Task → Quote the rows starting with the line that contains "Where should I" and going on through the line that contains "click(x=1191, y=49)", and leave the pictures out of your answer.
####
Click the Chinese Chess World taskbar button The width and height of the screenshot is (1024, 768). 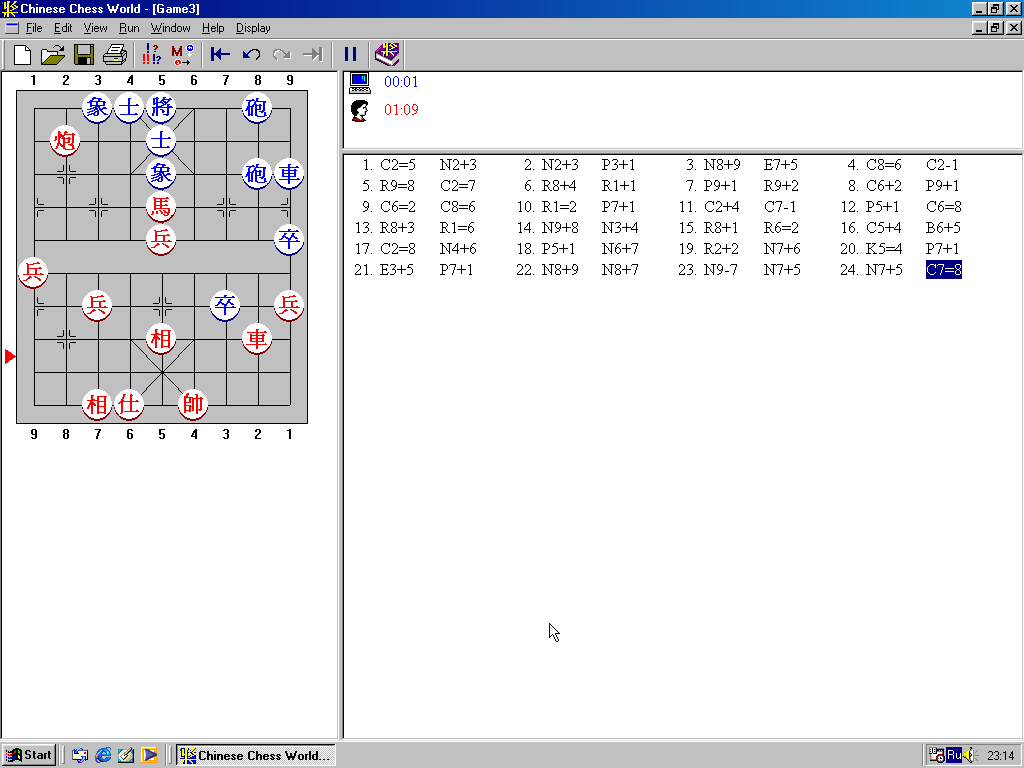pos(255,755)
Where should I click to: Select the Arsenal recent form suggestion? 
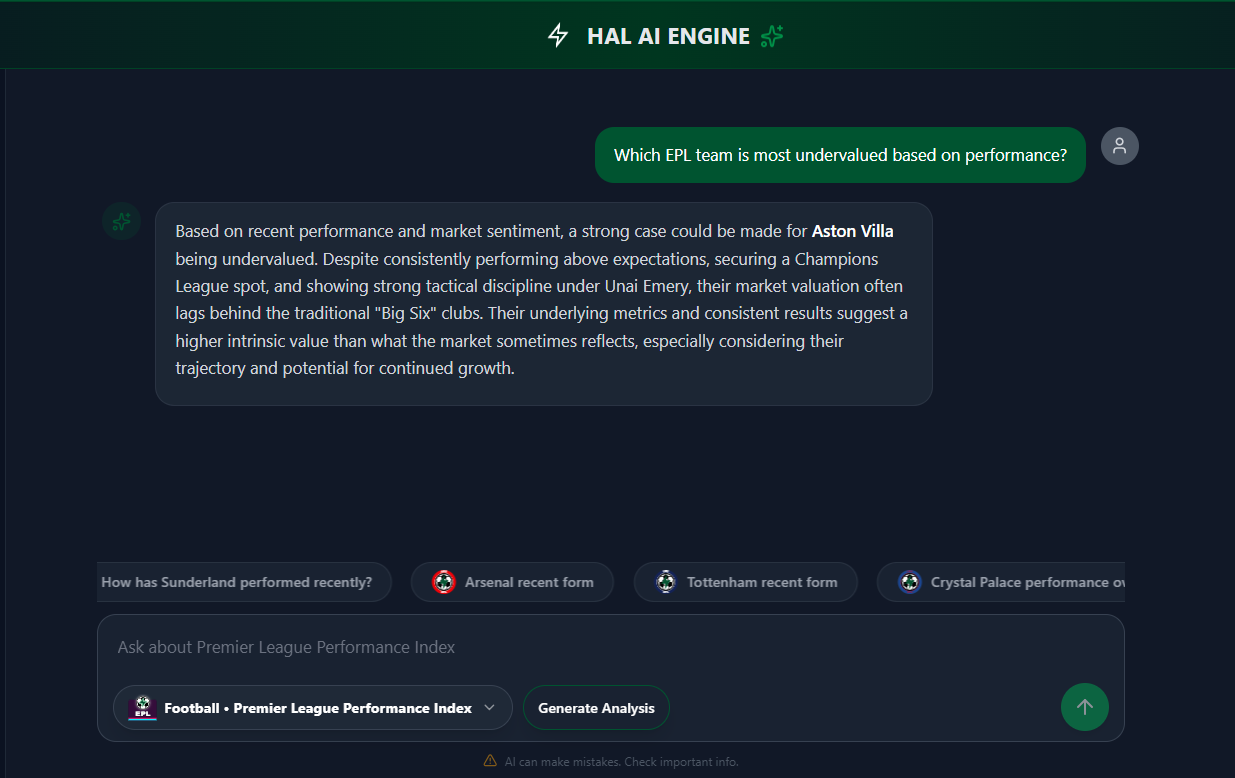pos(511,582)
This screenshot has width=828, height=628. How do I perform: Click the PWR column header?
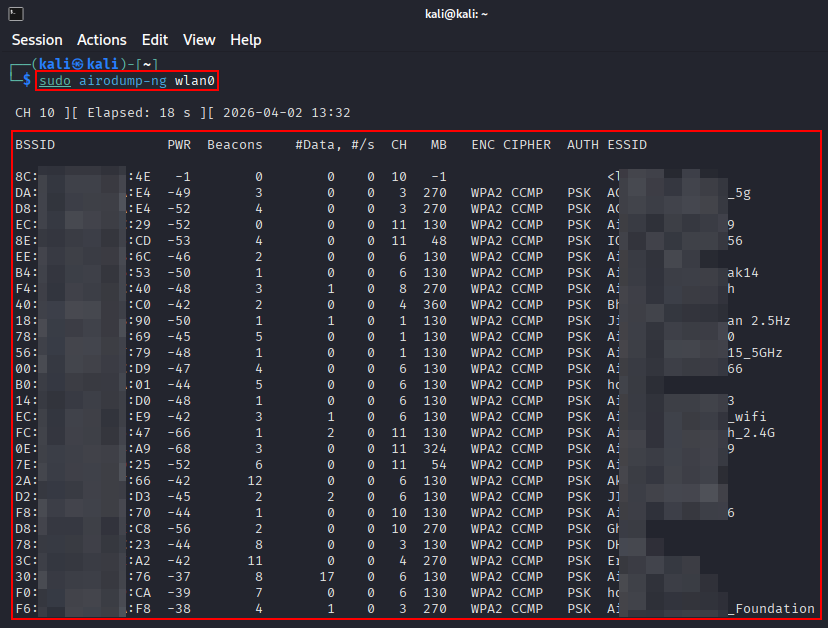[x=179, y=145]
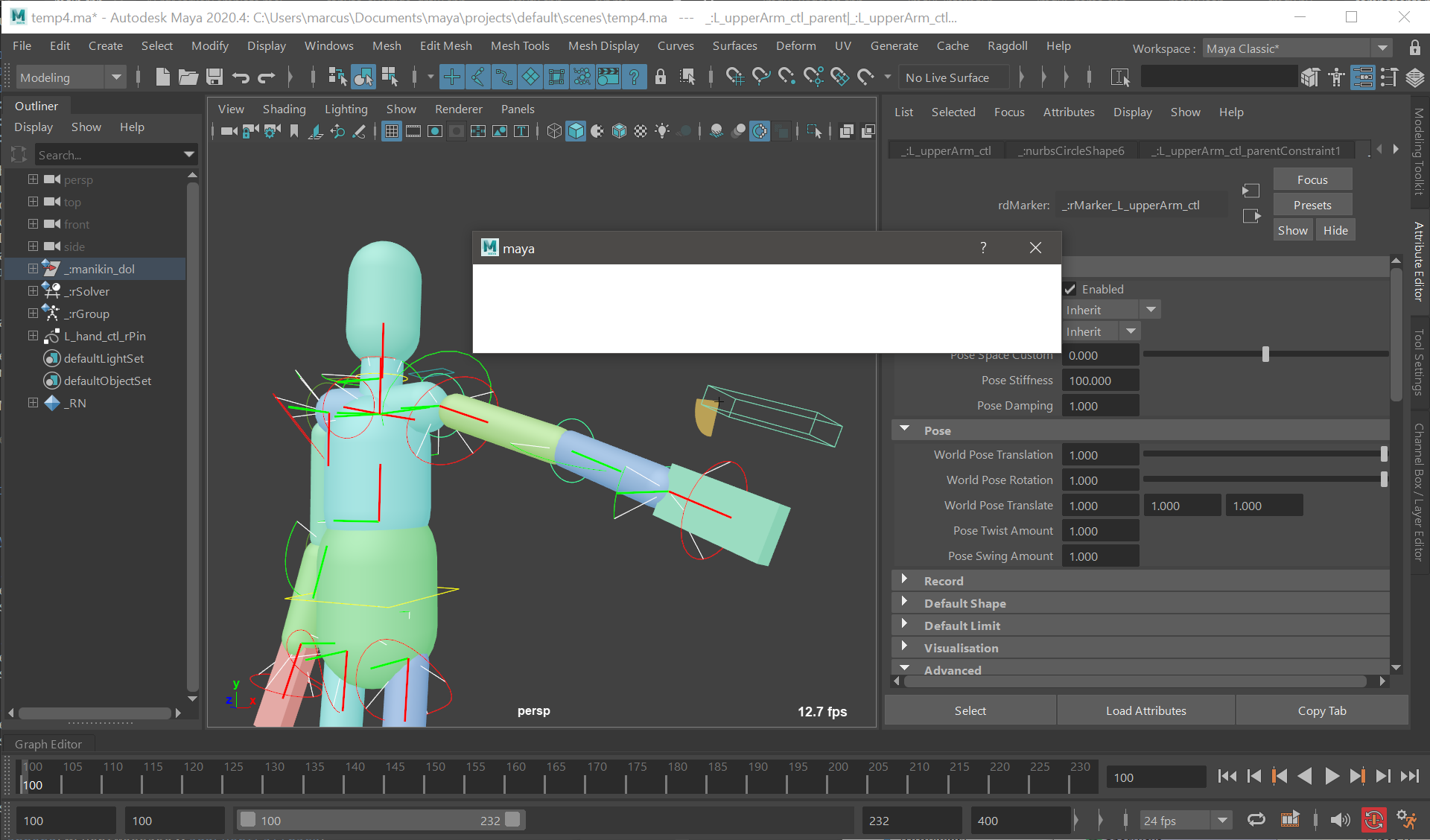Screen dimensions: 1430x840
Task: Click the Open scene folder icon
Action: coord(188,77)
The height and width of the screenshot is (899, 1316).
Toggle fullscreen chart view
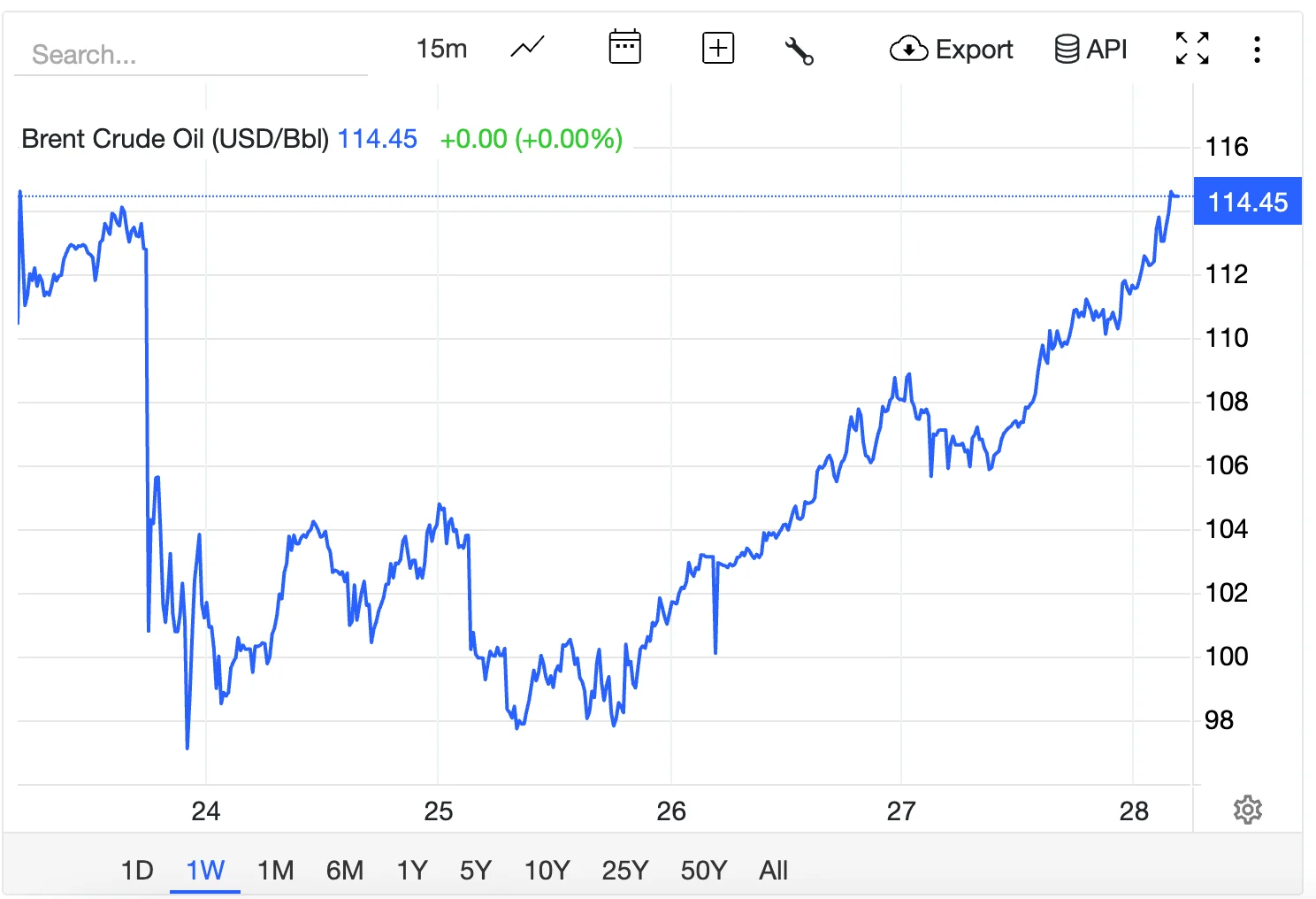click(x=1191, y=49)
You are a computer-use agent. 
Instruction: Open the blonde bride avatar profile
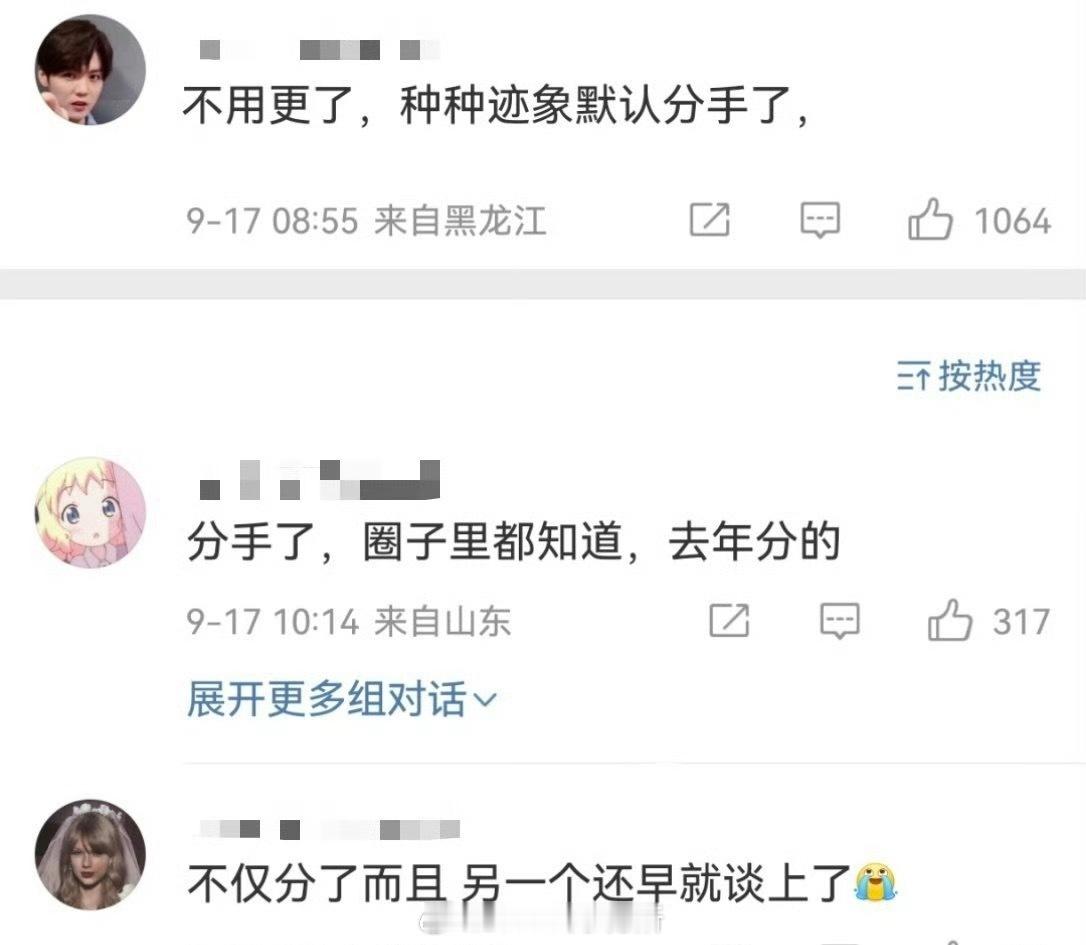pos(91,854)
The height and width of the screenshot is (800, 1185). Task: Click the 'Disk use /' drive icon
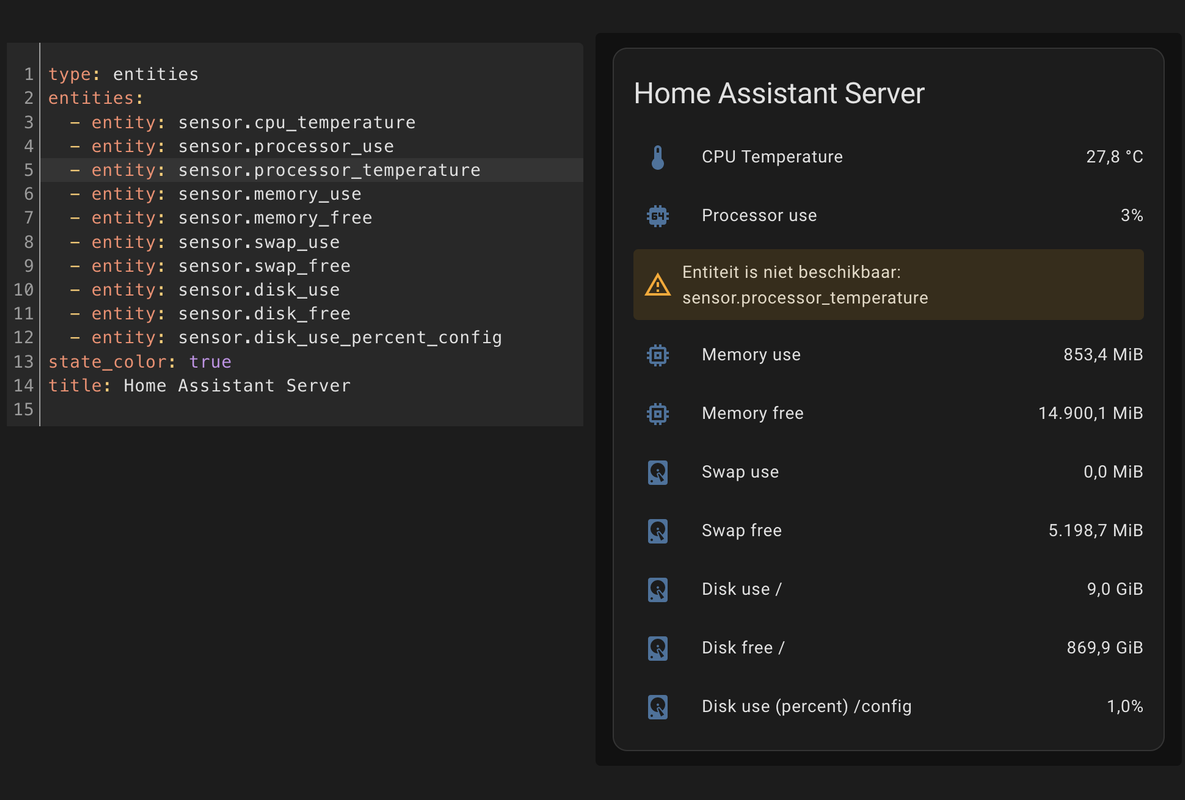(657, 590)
####
Solution →
Where should I click to: Select the Arsenal recent form suggestion? 
pos(511,582)
This screenshot has width=828, height=628. How do I perform: Click the PWR column header?
[x=179, y=145]
Screen dimensions: 1430x840
Task: Click the Open scene folder icon
Action: coord(188,77)
The height and width of the screenshot is (899, 1316).
Toggle fullscreen chart view
click(x=1191, y=49)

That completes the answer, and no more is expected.